§ **Volets de l'exercice**:
[1] Répondez aux questions suivantes d'après l'extrait sur les prescriptions hospitalières délivrées en officine de ville.
(a) Dans quels cadres sont faites les prescriptions citées avant celles liées à la sortie de l'hôpital ?
(b) Selon Dominique Perrot, sur quoi la pression budgétaire s'exerce-t-elle davantage ?
(c) Par quel moyen un hôpital peut-il réduire mécaniquement la part de PHMEV ?
[2] Rédigez la suite de l'extrait sur les prescriptions hospitalières délivrées en officine de ville, en reprenant après sa dernière phrase.

§ **Extrait de page**:
▽

Deux courbes qui ne se recroiseront pas de si tôt

Les prescriptions hospitalières qui donnent lieu à une délivrance en officine de ville recouvrent plusieurs situations. Il s’agit de prescriptions faites en hôpital de jour, en ambulatoire ou en consultation, et de prescriptions liées à la sortie de l’hôpital. Pour la première fois, ce marché dépasse la consommation intra-­-hospitalière et « les deux courbes ne vont pas se recroiser avant longtemps, souligne Dominique Perrot. La sortie de la réserve hospitalière est le sens de l’histoire. » Cependant, « cela pose la question des objectifs de l’hôpital sur la PHMEV, poursuit-­-il. La pression budgétaire s’exerce davantage sur le besoin de réduire les durées d’hospitalisation et les achats directs. »


Il s’agit cependant d’une recommandation des ARS qui doit s’inscrire dans la gestion du parcours
ville-­-hôpital des patients. Si un hôpital subit une pression pour réduire la part de PHMEV, il peut la réduire mécaniquement en baissant les durées de prescription, avec des renouvellements d’ordonnances qui seront effectués en ville ou non. « Cette problématique est globale, relève Dominique Perrot. Elle pose la question du parcours intégré ville-­-hôpital, de la collaboration de l’hôpital avec le circuit aval, et du parcours du patient en ville ensuite. »

△

§ **Données enregistrées**:
▽

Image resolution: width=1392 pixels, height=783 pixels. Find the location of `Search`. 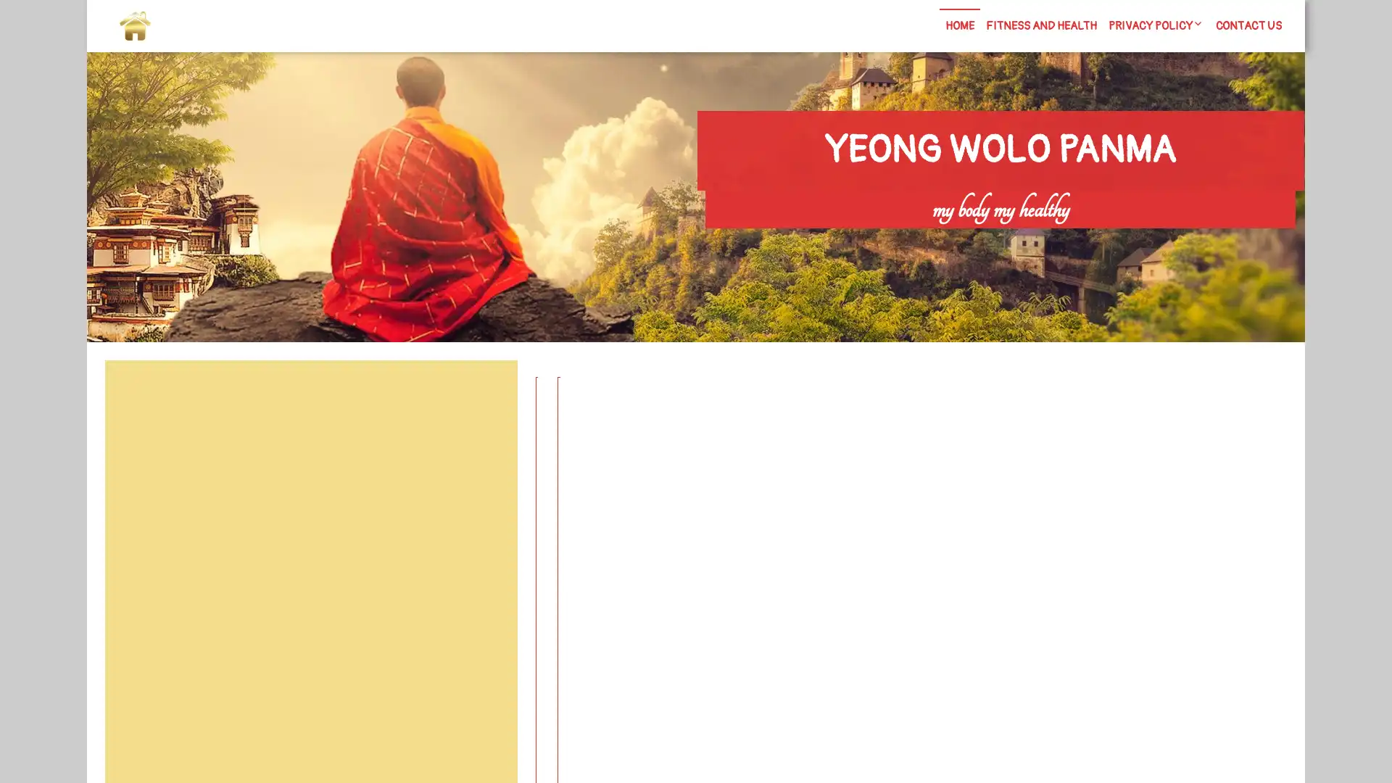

△

§ **Réponses par consigne**:
[1]
(a) En hôpital de jour, en ambulatoire ou en consultation.
(b) Sur le besoin de réduire les durées d'hospitalisation et les achats directs.
(c) En baissant les durées de prescription.

[2]
Perte de brevets : la moitié des médicaments biologiques prescrits à l’hôpital

Une réflexion d’autant plus nécessaire que l’évolution des choses est claire sur au moins un point : la moitié des principaux médicaments biologiques prescrits à l’hôpital est concernée par l’agenda des biosimilaires d’ici à 2019, c’est-­-à-­-dire que les brevets arrivent à échéance au cours de cette période. Le chiffre d’affaires cumulé des produits biologiques concernés sur la période 2011 – 2020 représente 3 milliards d’euros. « L’hôpital est le lieu où s’appliquera l’agenda biosimilaires, souligne Dominique Perrot, avec des questions encore ouvertes en matière de prescriptions en DCI et de substitution. Sur 13 produits biologiques concernés par les pertes de brevet, 11 sont hospitaliers, 10 sont dans le top 20, dont 5 en intra-­-hospitalier et 5 en PHMEV. L’hôpital est donc le cœur du réacteur. »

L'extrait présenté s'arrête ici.